After 3.5 trillion guesses, a forgotten $400k Bitcoin wallet finally opened

Eleven years ago, an X user who goes by cprkrn changed the password on a Bitcoin wallet holding 5 BTC. He was stoned at the time. He forgot the new password by morning, and 5 BTC sat untouched while it grew to roughly $400,000.

He had tried btcrecover, an open-source brute-force tool, more than once over the years and given up. Last week, he dumped his entire old college-era hard drive into Claude and asked the AI to figure out what was wrong. According to Tom's Hardware's write-up of the recovery, Claude found a December 2019 wallet backup that predated the drunken password change, then spotted a bug in how btcrecover combined the shared key with candidate passwords. Once that was patched, the tool chewed through 3.5 trillion guesses and decrypted the private keys.

cprkrn announced the win on X. "HOLY FUCKING SHIT OMG CLAUDE JUST CRACKED THIS SHIT, THANK YOU @AnthropicAI."

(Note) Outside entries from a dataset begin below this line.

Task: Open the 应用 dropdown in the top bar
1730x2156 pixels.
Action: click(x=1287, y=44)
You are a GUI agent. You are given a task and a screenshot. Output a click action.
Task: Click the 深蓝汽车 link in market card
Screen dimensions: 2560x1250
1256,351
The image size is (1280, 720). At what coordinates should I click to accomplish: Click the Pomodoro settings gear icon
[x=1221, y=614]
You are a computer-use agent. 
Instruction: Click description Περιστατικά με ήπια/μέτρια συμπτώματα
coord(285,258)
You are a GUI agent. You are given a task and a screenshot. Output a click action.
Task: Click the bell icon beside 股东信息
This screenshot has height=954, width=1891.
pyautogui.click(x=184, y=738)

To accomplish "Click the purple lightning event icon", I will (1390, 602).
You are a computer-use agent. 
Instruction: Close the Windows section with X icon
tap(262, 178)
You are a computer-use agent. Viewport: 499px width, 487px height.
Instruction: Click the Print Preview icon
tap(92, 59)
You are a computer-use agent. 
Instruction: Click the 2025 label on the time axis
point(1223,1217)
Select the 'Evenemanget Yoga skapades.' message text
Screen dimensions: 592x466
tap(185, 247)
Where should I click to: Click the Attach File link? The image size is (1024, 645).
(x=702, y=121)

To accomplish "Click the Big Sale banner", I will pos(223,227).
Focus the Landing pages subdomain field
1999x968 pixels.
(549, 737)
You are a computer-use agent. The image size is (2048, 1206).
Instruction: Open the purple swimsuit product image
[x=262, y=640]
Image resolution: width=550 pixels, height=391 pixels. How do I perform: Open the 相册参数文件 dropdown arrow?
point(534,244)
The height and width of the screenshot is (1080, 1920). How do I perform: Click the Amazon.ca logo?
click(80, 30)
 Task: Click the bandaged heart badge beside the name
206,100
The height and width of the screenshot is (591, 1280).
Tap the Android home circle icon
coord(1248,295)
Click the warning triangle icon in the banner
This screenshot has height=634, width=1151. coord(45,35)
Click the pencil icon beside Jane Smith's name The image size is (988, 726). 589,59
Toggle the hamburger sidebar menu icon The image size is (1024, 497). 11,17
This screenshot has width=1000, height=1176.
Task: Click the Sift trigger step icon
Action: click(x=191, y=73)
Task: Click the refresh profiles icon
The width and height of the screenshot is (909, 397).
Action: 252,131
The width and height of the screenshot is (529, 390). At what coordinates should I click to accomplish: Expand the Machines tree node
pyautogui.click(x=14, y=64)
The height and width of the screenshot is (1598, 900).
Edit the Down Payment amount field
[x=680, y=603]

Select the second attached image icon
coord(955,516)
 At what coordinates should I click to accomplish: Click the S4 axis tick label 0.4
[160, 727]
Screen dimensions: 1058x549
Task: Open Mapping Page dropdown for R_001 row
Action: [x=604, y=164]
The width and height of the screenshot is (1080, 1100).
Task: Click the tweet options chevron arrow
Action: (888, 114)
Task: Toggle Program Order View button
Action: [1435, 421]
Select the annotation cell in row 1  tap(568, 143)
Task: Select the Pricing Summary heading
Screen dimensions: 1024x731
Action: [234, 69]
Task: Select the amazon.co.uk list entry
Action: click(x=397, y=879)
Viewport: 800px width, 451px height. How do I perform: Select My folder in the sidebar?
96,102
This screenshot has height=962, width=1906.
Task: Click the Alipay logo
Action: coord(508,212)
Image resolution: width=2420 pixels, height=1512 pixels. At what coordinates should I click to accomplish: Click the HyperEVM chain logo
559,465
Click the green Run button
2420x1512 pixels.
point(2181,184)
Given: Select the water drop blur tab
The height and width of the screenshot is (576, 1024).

Claude didn't actually crack anything. It read a decade of forgotten files, noticed a backup the owner had forgotten about, and fixed a config bug. The AI got the brute force pointed in the right direction.

Other people have not been so lucky. James Howells is still in court trying to dig up a Welsh landfill where his hard drive containing 8,000 BTC was dumped with the trash in 2013. A Canadian crypto exchange CEO died in 2018 and took the keys to roughly $200 million of customer funds with him.